Mais, dis-moi, ma fille t'a-t-elle parle? Que pense-t-elle de son pretendu?

LISETTE.

Nous n'avons encore guere trouve le moment[112] de nous parler, car ce pretendu m'obsede; mais, a vue de pays,[113] je ne la crois pas contente; je la trouve triste, reveuse, et je m'attends bien qu'elle me priera de le rebuter.

M. ORGON.

Et moi, je te le defends. J'evite de m'expliquer avec elle; j'ai mes raisons pour faire durer ce deguisement: je veux qu'elle examine son futur plus a loisir.
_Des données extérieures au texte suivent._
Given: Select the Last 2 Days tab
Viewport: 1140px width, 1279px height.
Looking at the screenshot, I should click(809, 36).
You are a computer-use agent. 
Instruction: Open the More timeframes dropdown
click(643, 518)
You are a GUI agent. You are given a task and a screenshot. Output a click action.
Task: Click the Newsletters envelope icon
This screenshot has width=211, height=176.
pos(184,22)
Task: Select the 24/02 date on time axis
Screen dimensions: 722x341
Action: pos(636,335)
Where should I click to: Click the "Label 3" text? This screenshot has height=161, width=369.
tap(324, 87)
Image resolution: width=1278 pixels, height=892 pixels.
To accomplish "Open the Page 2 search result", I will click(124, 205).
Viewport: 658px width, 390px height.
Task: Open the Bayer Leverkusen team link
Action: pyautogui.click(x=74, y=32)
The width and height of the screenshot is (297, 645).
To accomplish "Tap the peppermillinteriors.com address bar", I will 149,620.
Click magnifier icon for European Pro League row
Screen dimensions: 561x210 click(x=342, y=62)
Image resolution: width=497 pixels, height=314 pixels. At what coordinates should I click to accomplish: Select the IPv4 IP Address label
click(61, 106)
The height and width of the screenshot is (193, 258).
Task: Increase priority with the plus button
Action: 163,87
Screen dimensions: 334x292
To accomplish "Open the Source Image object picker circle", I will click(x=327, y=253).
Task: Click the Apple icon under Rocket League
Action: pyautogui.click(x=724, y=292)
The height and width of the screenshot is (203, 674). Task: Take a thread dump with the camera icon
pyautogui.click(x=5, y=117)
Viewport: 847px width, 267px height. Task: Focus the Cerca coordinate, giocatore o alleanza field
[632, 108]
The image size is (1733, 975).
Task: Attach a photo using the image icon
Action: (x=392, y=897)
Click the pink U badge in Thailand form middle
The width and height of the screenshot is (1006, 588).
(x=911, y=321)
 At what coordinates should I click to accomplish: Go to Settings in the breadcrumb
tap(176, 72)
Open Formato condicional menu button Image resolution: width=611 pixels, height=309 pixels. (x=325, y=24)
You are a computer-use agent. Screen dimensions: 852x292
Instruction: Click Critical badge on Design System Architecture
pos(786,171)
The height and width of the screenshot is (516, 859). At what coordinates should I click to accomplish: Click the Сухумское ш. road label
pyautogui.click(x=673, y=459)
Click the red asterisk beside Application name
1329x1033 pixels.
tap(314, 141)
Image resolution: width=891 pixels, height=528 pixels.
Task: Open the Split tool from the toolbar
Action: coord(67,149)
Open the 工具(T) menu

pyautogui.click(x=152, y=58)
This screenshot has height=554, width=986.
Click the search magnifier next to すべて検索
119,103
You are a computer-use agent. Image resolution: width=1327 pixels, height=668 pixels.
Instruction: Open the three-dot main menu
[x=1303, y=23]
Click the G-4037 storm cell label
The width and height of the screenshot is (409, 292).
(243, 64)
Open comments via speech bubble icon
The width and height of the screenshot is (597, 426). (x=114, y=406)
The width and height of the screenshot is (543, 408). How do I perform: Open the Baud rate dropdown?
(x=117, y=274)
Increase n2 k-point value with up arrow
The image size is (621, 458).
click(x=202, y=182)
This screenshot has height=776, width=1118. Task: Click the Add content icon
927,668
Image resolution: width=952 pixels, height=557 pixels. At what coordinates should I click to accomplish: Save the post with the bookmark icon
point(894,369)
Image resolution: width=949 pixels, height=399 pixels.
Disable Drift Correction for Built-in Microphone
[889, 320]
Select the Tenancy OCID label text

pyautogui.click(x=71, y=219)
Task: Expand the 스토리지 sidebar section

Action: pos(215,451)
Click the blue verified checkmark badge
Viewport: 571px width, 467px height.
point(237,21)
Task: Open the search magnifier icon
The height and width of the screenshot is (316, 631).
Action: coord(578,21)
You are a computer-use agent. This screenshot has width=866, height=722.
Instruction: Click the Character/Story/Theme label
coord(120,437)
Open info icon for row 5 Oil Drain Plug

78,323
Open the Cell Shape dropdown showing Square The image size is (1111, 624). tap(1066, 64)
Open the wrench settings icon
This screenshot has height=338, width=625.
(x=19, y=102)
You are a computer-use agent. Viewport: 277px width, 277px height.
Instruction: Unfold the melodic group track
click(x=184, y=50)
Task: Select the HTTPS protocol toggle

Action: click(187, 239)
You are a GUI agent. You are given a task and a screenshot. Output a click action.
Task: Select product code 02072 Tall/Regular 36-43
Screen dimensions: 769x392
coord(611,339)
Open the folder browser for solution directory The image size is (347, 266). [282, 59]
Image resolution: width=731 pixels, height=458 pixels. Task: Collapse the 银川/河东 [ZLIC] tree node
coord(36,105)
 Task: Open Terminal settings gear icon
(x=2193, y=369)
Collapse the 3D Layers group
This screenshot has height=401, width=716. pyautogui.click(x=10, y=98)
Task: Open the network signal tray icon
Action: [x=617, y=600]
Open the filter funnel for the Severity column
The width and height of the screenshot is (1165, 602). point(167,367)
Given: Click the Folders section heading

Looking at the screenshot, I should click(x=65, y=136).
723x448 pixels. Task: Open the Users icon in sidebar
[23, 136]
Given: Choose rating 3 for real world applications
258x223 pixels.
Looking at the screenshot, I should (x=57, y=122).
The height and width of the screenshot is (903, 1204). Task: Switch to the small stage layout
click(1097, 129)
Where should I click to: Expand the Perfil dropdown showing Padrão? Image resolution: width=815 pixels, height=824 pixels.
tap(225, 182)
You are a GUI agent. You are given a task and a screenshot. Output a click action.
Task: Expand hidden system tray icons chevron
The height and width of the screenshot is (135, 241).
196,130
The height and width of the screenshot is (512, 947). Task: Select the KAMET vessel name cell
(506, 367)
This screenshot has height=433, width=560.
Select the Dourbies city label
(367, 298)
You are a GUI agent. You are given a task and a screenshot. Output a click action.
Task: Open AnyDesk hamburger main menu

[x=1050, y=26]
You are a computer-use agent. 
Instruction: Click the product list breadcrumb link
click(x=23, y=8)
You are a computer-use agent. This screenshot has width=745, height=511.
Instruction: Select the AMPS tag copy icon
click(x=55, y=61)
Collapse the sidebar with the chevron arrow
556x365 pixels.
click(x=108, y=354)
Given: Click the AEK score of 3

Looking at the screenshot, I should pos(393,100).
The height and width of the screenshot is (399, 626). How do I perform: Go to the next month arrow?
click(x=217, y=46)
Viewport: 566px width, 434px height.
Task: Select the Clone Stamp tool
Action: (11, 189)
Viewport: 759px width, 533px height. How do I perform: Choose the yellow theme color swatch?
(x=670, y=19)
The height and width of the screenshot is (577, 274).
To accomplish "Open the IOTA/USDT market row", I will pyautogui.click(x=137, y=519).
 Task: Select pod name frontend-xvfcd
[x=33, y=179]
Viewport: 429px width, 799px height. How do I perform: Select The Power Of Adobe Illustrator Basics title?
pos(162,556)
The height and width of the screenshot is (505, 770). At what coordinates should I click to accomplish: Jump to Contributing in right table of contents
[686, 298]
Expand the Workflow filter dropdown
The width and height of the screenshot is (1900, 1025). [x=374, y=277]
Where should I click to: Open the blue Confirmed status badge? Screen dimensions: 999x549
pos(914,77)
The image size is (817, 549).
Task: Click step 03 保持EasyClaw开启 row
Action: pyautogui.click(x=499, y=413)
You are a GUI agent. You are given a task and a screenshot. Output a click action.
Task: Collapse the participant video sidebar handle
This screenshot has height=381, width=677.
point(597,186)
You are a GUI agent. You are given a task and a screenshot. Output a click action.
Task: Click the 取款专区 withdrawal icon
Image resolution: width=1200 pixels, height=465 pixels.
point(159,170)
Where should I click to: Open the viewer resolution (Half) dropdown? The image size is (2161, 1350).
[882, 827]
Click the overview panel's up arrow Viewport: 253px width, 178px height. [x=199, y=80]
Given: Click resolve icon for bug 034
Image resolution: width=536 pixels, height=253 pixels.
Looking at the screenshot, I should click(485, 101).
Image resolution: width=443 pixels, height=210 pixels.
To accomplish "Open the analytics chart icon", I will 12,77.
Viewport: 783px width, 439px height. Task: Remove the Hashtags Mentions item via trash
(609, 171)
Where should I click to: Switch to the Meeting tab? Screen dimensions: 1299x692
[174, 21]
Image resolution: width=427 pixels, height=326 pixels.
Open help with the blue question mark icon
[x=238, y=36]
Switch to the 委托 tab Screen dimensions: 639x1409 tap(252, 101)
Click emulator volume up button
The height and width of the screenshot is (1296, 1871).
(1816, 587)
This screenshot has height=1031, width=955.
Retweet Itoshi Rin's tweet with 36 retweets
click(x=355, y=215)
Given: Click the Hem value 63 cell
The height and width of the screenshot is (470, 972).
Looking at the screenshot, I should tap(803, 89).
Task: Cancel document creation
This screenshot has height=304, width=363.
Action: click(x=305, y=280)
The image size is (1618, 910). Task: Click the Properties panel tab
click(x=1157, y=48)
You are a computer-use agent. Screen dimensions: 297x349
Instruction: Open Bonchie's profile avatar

Mais le valet, comment se gouberne-t-il? ne se mele-t-il pas d'aimer ma fille?

LISETTE.

C'est un original: j'ai remarque qu'il fait l'homme de consequence avec elle, parce qu'il est bien fait;[114] il la regarde, et soupire.

M. ORGON.

Et cela la fache.

LISETTE.

Mais... elle rougit.

M. ORGON.

Bon, tu te trompes: les regards d'un valet ne l'embarrassent pas jusque la.[115]

LISETTE.

Monsieur, elle rougit.

M. ORGON.

C'est donc d'indignation.

LISETTE.

A la bonne heure.[116]

M. ORGON.

Eh bien! quand tu lui parleras, dis-lui que tu soupconnes ce valet de la prevenir contre son maitre; et, si elle se fache, ne t'en inquiete point: ce sont mes affaires. Mais voici Dorante, qui te cherche apparemment.